YOUR TASK:
Where does the word "agent" appear in the entries below? Copy each line that holds it.

Records from a data source:
━━━━━━━━━━━━━━━━━━━━

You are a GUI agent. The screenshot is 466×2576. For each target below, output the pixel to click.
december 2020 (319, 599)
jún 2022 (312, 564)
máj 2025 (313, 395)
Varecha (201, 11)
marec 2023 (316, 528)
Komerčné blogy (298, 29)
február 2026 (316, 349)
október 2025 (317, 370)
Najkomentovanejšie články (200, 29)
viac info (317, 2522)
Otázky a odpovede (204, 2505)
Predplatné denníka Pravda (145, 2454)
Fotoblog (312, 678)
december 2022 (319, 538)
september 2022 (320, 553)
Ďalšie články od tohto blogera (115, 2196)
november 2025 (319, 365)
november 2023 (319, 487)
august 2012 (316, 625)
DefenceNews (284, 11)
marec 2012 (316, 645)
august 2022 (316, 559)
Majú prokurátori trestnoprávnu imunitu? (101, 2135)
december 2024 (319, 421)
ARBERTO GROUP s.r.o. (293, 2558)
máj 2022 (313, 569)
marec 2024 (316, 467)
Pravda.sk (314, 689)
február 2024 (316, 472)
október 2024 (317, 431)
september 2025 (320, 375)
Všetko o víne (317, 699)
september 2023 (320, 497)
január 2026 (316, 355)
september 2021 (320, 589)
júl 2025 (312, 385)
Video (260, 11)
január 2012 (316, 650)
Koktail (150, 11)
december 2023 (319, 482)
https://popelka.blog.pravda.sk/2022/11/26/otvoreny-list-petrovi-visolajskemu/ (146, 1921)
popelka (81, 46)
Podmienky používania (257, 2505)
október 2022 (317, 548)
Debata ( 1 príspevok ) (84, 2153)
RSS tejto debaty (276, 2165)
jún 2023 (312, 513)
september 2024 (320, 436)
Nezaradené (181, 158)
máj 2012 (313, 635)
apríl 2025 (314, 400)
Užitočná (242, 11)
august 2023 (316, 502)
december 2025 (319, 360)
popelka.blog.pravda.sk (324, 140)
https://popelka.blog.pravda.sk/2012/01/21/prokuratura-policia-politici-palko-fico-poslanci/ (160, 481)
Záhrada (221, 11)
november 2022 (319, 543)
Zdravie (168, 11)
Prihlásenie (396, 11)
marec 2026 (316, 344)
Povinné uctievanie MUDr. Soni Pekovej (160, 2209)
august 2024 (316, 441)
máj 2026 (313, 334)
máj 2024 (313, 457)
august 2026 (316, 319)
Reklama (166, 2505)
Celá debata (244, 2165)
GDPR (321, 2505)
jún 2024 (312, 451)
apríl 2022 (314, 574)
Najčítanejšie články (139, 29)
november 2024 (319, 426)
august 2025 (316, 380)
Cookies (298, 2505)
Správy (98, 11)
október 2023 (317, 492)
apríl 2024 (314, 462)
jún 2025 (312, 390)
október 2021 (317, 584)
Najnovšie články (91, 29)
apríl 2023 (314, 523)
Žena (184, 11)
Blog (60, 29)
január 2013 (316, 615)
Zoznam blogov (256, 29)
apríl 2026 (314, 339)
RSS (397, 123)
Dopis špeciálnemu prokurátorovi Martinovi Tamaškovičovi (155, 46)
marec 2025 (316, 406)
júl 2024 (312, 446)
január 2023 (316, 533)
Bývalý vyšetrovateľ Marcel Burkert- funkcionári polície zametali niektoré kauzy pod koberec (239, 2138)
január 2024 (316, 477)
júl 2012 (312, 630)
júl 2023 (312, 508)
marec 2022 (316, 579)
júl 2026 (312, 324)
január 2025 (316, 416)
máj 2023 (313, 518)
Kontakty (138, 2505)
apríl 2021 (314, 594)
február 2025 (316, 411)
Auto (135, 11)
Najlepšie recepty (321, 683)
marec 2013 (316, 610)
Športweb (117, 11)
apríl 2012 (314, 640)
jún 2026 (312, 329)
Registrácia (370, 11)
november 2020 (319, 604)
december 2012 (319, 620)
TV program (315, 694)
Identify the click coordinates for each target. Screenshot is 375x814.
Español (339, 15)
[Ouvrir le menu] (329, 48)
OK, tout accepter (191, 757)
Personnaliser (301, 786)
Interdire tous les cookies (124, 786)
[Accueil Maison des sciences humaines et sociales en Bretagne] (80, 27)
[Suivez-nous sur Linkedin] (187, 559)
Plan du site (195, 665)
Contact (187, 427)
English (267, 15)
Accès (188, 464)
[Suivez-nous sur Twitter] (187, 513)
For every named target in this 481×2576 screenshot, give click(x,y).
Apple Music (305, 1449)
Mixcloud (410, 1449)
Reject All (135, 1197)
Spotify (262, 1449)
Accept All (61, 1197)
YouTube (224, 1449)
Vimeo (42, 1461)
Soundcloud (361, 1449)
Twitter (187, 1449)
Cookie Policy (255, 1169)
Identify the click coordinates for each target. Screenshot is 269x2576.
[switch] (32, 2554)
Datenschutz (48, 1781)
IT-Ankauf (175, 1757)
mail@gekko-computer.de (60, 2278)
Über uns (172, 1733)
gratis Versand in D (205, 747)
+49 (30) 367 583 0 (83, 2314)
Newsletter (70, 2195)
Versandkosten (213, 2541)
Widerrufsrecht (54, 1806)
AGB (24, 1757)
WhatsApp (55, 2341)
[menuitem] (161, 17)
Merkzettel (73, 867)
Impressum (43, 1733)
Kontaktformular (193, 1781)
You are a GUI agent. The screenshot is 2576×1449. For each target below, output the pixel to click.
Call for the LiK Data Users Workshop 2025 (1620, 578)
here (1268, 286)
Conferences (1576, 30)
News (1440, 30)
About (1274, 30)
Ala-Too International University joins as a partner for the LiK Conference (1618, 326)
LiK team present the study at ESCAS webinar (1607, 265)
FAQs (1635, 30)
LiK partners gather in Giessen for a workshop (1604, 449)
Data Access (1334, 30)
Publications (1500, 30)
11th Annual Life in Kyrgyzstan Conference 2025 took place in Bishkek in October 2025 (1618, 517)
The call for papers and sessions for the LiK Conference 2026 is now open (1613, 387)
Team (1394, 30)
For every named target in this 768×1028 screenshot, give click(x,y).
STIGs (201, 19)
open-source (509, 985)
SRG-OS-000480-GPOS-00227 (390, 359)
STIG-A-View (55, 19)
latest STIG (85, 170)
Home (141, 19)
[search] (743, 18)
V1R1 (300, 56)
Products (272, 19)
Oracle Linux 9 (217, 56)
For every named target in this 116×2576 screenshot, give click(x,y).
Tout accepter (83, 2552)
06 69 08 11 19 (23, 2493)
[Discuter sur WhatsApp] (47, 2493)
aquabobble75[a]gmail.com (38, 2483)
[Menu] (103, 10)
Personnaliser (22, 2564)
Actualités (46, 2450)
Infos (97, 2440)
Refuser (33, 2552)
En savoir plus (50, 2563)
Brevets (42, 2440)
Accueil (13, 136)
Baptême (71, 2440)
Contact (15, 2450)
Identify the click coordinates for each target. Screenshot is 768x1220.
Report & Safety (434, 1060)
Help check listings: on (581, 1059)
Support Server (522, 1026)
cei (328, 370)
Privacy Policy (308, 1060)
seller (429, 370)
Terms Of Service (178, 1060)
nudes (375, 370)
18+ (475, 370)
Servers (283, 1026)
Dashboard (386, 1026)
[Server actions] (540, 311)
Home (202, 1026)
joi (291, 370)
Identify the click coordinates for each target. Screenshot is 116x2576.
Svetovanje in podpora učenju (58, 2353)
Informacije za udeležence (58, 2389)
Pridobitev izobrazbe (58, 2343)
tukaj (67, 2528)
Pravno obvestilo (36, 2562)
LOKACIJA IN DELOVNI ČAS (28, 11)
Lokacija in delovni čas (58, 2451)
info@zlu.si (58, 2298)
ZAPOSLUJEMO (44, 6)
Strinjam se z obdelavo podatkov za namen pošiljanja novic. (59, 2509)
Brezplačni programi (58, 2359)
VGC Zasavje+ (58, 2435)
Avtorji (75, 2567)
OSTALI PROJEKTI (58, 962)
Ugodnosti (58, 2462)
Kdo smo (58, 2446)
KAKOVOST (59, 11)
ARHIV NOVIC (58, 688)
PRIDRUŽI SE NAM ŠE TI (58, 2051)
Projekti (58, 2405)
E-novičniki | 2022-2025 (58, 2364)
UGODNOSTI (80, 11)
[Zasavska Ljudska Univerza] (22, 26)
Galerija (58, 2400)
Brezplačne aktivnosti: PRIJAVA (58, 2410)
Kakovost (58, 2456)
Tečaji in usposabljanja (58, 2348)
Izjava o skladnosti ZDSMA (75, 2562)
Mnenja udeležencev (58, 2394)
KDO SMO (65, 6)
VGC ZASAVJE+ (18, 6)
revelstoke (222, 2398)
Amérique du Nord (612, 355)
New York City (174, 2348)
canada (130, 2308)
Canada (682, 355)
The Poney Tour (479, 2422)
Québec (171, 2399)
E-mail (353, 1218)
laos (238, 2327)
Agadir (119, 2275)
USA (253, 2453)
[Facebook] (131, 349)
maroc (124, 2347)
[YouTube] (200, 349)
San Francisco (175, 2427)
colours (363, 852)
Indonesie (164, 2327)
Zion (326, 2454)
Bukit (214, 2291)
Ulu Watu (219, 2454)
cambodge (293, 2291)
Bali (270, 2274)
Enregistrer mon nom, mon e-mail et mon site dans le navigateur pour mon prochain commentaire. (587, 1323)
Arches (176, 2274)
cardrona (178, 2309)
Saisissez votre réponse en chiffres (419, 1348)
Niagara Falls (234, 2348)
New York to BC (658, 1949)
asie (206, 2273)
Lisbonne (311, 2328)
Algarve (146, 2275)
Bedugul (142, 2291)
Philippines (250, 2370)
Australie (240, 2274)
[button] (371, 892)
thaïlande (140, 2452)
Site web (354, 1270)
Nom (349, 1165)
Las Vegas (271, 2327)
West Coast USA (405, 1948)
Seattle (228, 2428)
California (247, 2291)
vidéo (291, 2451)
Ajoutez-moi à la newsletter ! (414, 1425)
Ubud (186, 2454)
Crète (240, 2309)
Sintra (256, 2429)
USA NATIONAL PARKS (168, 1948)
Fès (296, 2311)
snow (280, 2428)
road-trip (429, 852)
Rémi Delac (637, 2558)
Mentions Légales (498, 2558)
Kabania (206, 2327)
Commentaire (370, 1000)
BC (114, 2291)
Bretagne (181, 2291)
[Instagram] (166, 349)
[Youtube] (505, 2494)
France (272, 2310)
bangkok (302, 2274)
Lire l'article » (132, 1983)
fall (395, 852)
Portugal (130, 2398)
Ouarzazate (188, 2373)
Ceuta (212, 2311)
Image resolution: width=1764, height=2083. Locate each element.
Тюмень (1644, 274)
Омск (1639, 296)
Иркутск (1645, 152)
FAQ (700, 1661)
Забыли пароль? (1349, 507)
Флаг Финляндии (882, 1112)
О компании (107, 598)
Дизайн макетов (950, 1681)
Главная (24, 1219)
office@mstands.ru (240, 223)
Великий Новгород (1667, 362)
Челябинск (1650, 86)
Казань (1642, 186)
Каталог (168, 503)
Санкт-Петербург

━━━━━━━━━━━━━━━━━━━━

OUTPUT OF THE TASK:
You are a GUI agent. The screenshot is 466×2576. For each target below, output the pixel to click.
You are a GUI agent. The screenshot is 2576×1449. For each target below, output the pixel to click.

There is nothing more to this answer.